Nobody talked, or read a newspaper, or played games on a tablet computer. In the bustling crowds you were along with your thoughts. Like Andromeda they wore sensible shoes, and walked steadily, and if the weather forecast had been bad they wore something practical and weatherproof over their office-worker uniform that had come off the peg at Asda.
You walked whatever the weather and whatever the time of day, and you worked unpaid overtime or got dismissed for inadequate enthusiasm. You came home tired and had to choose between discovering what was happening and getting enough sleep.
Andromeda didn’t have those worries, but she looked pretty low-class. She wore her Army Union combat jacket, and while the camouflage pattern was different, and the badges meant something if you could read them, it looks like the army surplus of the lowest class of worker.
The well dressed man on the train she could hear passing overhead as she went under the railway and onto Cable Street might think he was responsible for huge risks, but she had risked everything, and playing in the ultimate high-stakes game, amongst the mountains of the old North-West Frontier. Her father and grandfather had done the same, and they had come back alive because they loaded the dice. There was going to be a meeting later, with one of those Russian billionaires who seemed to want to buy England, and it was going to be different.

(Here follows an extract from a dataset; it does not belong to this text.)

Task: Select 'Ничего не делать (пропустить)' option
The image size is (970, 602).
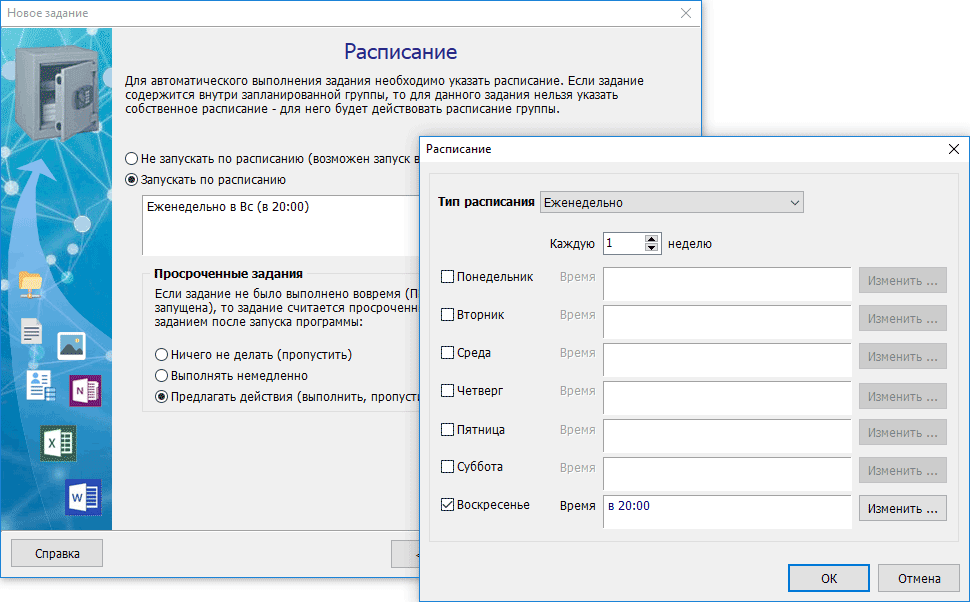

They hadn’t been to Eton, and they were old enough to have grown up in the Soviet Union, been conscripted, and been in the right place to make a fortune when State Communism collapsed. It all meant that they had to be hard men.
And they likely knew people like them, in the government of the new Russia, and if billions of dollars had vanished from the Winter Olympics, they likely knew exactly where it had gone. London was nothing like Afghanistan, but she was a troubleshooter for Stepney Estates, and she would not hesitate if the troubleshooting needed live ammunition.
Though that was not a good answer for the streets of London.

Stepney Estates owned an office block close to the bragging platform they called Canary Wharf, and if you wanted to see Money Launderers, you could easily spot the logo of one world-spanning bank which had managed to survive the mistake of getting caught. She could stand at her office window with a pair of binoculars, and what the crowd streaming into the DLR station on the far side of the old dock, and she knew she was seeing crooks.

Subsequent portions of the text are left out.